QUOTED PASSAGE:
Does the federal government own the pore space under private lands in the West? Implications of the Stock-Raising Homestead Act of 1916 for geologic storage of carbon dioxide.

AuthorDoran, Kevin L.
  1. INTRODUCTION II. HISTORICAL ORIGINS OF THE STOCK-RAISING HOMESTEAD ACT OF 1916 III. ANALYSIS OF CASE LAW IV. APPLYING THE WAIT TEST TO PORE SPACE A. Arguments that Pore Space Fails the Watt Test B. Meeting the Watt Test: Why Pore Space Is an SRHA Mineral 1. Mineral in Character 2. Removable from the Soil 3. Commercial Value 4. Benefit to the Surface Estate V. IMPLICATIONS FOR CCS VI. CONCLUSION I. INTRODUCTION

    There is really only one reason to take on the technically challenging, legally tortured, and economically cloudy task of storing carbon dioxide (C[O.sub.2]) deep within the earth where it will--hopefully--remain indefinitely, trapped within the microscopic voids and fractures of rock known as pore space or transformed into solid carbonates over many years through the process of mineralization. (1) That reason, of course, is climate change. Storing C[O.sub.2] deep underground is widely viewed as an integral component of a larger United States and global strategy for reducing net emissions of greenhouse gases (GHGs), (2) which will consequently help to stabilize atmospheric concentrations of GHGs.

    For geologic carbon storage to play this important role, however, a whole lot of C[O.sub.2] will need to be stored underground; and, consequently, a whole lot of underground space will be needed to store it. (3) According to several recent estimates, achieving a significant impact on stabilizing atmospheric C[O.sub.2] concentrations will require, at a minimum, a 90% reduction in COt emissions from fossil fuel power plants. (4) Attaining reductions of this magnitude will almost certainly require a relatively large contribution from carbon capture and storage (CCS). (5) As a result, the sheer volume of C[O.sub.2] that will need to be geologically sequestered is enormous.

    One large, coal-fired power plant releases about 8 million tons of C[O.sub.2] per year into the atmosphere. (6) According to Benson and Cole, "[S]equestering the C[O.sub.2] emissions from a power plant with a 50-year lifetime would require a volume of about 500 [million cubic meters ([Mm.sup.3])]." (7) To put this into perspective, the total volume of the Great Pyramid of Giza is thought to be around 2.5 [Mm.sup.3]. (8) Putting 500 [Mm.sup.3] of C[O.sub.2] into the subsurface over a fifty-year span is the equivalent of putting four Great Pyramids of Giza consisting entirely of C[O.sub.2] into the subsurface every year for fifty years--and this is just for one power plant. In terms of the geographic footprint this would require, one such plant could need between 300 to 11,000 [km.sup.2] (186 to 6835 [m.sup.2]) of pore space in which to store its C[O.sub.2] for thirty years. (9)

    Let us assume there are about 315 large (one gigawatt (GW)-size) coal-fired power plants in the United States, each emitting a volume of about 10 [Mm.sup.3] of C[O.sub.2] per year. (10) Every year this would require the subsurface storage of about 1260 Great Pyramids of Giza. Over fifty years, this would equal the storage of some 63,000 Great Pyramids. The aggregate volume of all these pyramids would be roughly equivalent to 63 million Olympic-sized swimming pools. (11)

GIVEN INFORMATION:
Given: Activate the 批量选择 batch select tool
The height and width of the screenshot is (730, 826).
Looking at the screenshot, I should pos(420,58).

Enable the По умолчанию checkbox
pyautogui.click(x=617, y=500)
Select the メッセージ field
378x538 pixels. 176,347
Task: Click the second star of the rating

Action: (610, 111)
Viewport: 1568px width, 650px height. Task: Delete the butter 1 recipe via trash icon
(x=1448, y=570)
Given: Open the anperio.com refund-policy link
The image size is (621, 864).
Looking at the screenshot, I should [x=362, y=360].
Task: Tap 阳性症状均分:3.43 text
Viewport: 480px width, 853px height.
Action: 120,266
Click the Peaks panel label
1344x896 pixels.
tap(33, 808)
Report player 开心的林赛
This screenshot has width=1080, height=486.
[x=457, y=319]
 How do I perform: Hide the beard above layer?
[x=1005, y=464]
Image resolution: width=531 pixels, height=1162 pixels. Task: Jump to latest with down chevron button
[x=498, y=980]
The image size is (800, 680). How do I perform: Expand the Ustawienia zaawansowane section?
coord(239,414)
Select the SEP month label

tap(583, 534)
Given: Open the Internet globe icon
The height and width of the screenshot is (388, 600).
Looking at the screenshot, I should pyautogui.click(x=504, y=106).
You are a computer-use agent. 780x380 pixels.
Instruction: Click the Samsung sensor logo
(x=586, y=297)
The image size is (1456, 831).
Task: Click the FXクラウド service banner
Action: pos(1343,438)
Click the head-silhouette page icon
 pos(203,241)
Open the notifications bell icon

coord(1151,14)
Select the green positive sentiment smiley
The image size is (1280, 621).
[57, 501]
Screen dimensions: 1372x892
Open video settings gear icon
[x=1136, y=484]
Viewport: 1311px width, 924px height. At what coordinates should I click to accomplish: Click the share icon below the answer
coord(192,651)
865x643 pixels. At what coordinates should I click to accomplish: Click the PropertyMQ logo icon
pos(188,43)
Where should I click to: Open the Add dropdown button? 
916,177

REQUIREMENT 1: Decide whether each statement agrees with the passage on geologic carbon storage, answering yes or no and quoting the words that settle it: (a) the passage assumes about 500 large coal-fired power plants in the United States; (b) the passage says fifty years of storage would equal some 63,000 Great Pyramids; (c) the passage gives climate change as the reason to store carbon dioxide underground.
REQUIREMENT 2: Translate this sentence from the passage on geologic carbon storage into Spanish: "Every year this would require the subsurface storage of about 1260 Great Pyramids of Giza."
REQUIREMENT 3: In the passage on geologic carbon storage, what term is used for the microscopic voids and fractures of rock?
The items have no connection to the passage on geologic carbon storage.

EXERCISE SOLUTION 1:
(a) No: "Let us assume there are about 315 large (one gigawatt (GW)-size) coal-fired power plants in the United States"
(b) Yes: "Over fifty years, this would equal the storage of some 63,000 Great Pyramids."
(c) Yes: "That reason, of course, is climate change."

EXERCISE SOLUTION 2: Cada año, esto requeriría el almacenamiento subterráneo de unas 1260 Grandes Pirámides de Guiza.

EXERCISE SOLUTION 3: Pore space.